**Exercise prompt:**
Copy the items verbatim, starting at the line that contains "Click the おすすめ badge" and ending at the line that contains "(x=34, y=120)", with both of those lines included.

**Material:**

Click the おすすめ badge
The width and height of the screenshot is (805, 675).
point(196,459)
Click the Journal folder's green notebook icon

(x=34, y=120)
...
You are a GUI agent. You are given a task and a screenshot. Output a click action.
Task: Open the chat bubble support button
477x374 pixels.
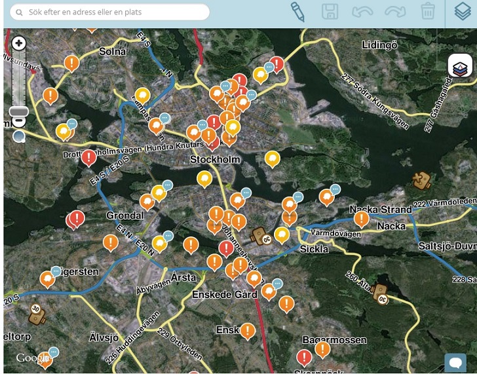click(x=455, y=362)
--
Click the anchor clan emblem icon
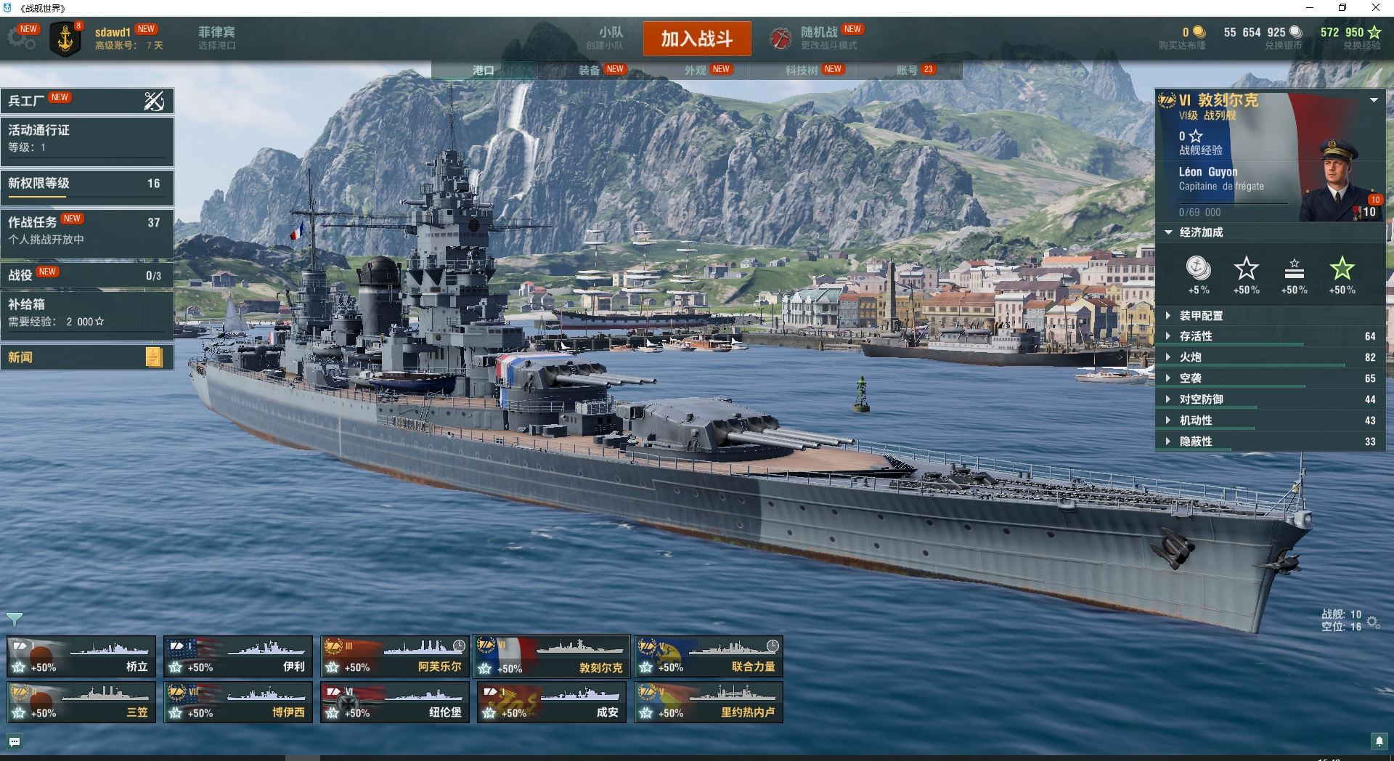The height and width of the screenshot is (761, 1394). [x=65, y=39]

**Task solution:**
Click the おすすめ badge
The width and height of the screenshot is (805, 675).
point(196,459)
Click the Journal folder's green notebook icon

(x=34, y=120)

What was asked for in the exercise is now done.